The opposite of an inner string is an outer string. This is the wood on the wall side of the stairs, which is used to fasten the tread and riser. The upper edge of the outer string is cut so that the profile of the stairs can be visible from the side. The outer stringer allows you to experiment with tread nosing and brackets so that you can give your stairs a creative touch.

Treads

One of the main components of a staircase is a tread. This is the flat, horizontal part for your feet to be placed on when going up or down the stairs. It’s also possible to add a carpet or other anti-slip floor coverings to the treads of the stairs in accordance with your needs. Keep in mind that the minimum depth of a tread has to be 10 inches.

Treads come in a variety of different materials, including wood, glass, tile, acrylic, or steel.

Risers

Risers are the second most important part of the staircase after treads. These are the vertical parts that are placed in between the treads.
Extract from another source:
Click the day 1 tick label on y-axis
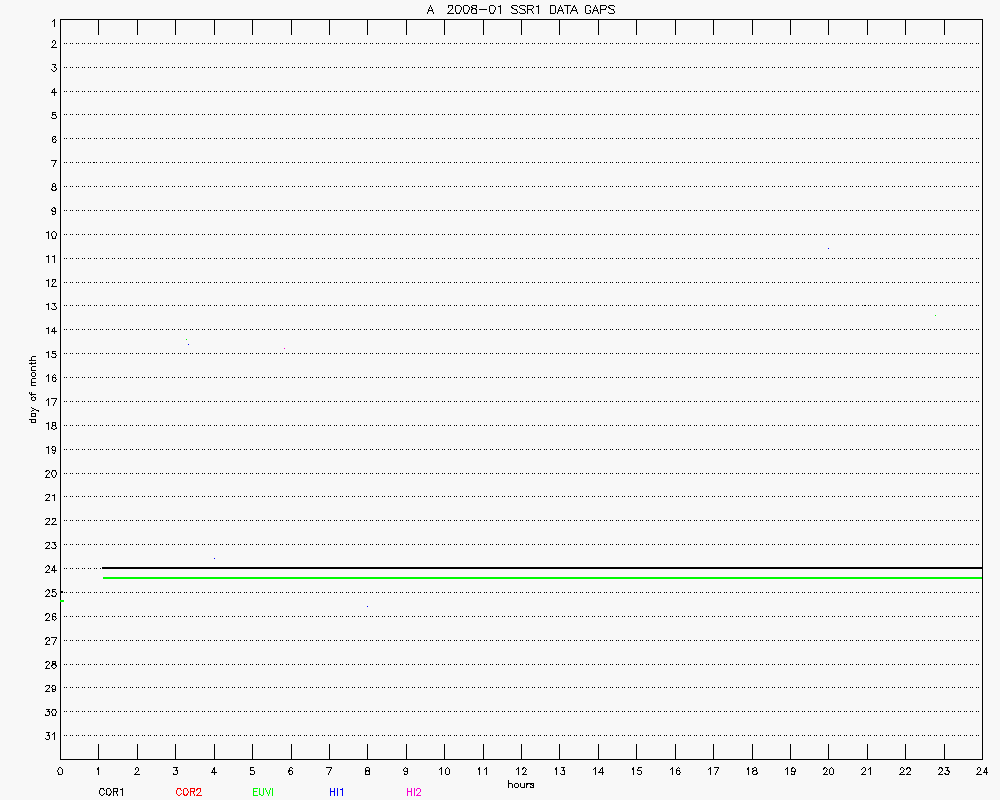The image size is (1000, 800). click(51, 21)
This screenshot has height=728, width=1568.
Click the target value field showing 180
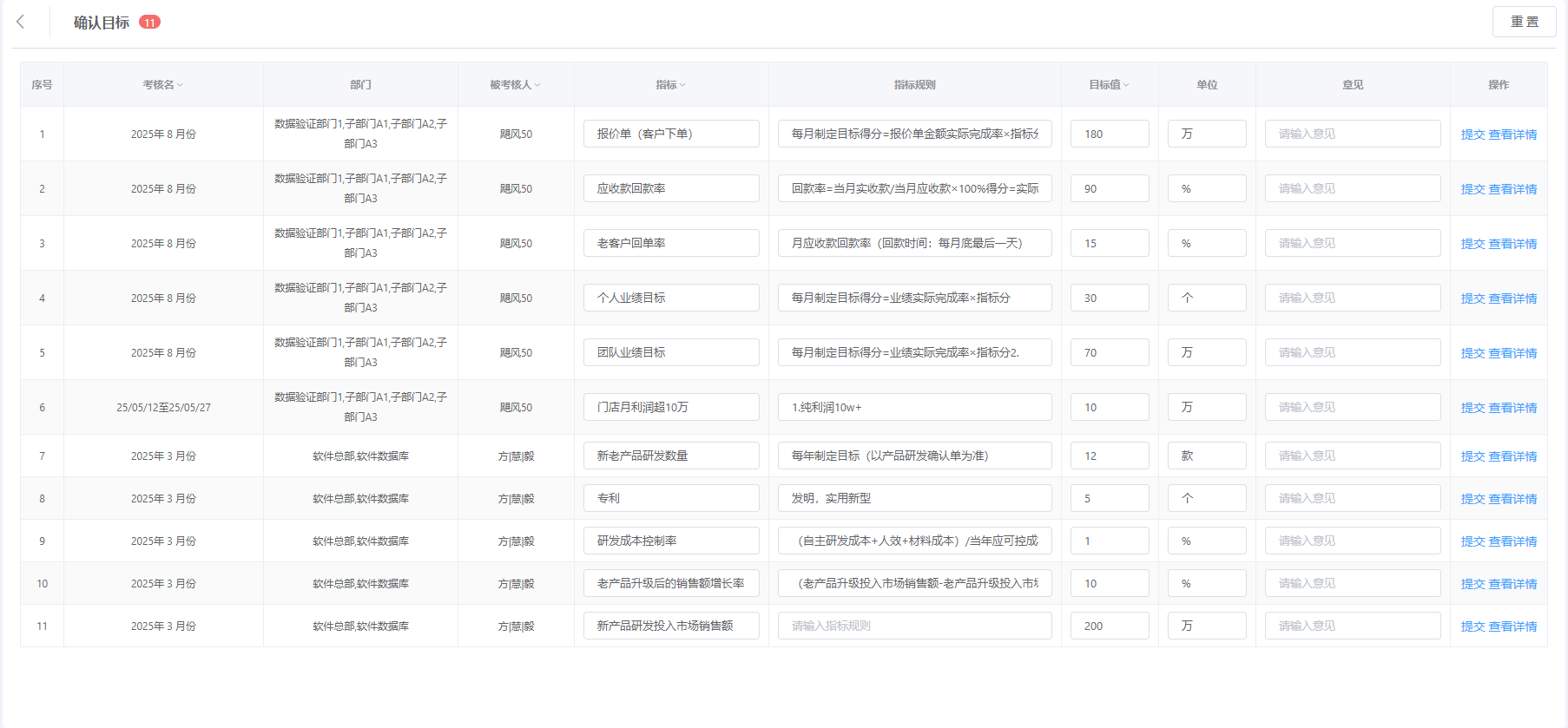click(1110, 134)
Some staircases, such as spiral and outdoor deck steps, don’t have risers at all as you don’t actually put your feet on the risers. But for aesthetic and safety purposes, some people prefer to have a riser.
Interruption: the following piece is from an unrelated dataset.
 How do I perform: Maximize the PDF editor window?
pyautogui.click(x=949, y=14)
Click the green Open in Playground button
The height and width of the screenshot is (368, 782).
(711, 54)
Risers can be made from wood, steel, glass, tile, or acrylic.

Railing

The handrails are a practical and secure feature to prevent falling off from the open side of the stairs. The railing can be designed in many different ways. For example, it can compose metal balusters or be in plain wood. The ideal height of the railing should be between 75 and 95cm, and the grip between 3 and 6cm wide. Posts are almost always used to support handrails.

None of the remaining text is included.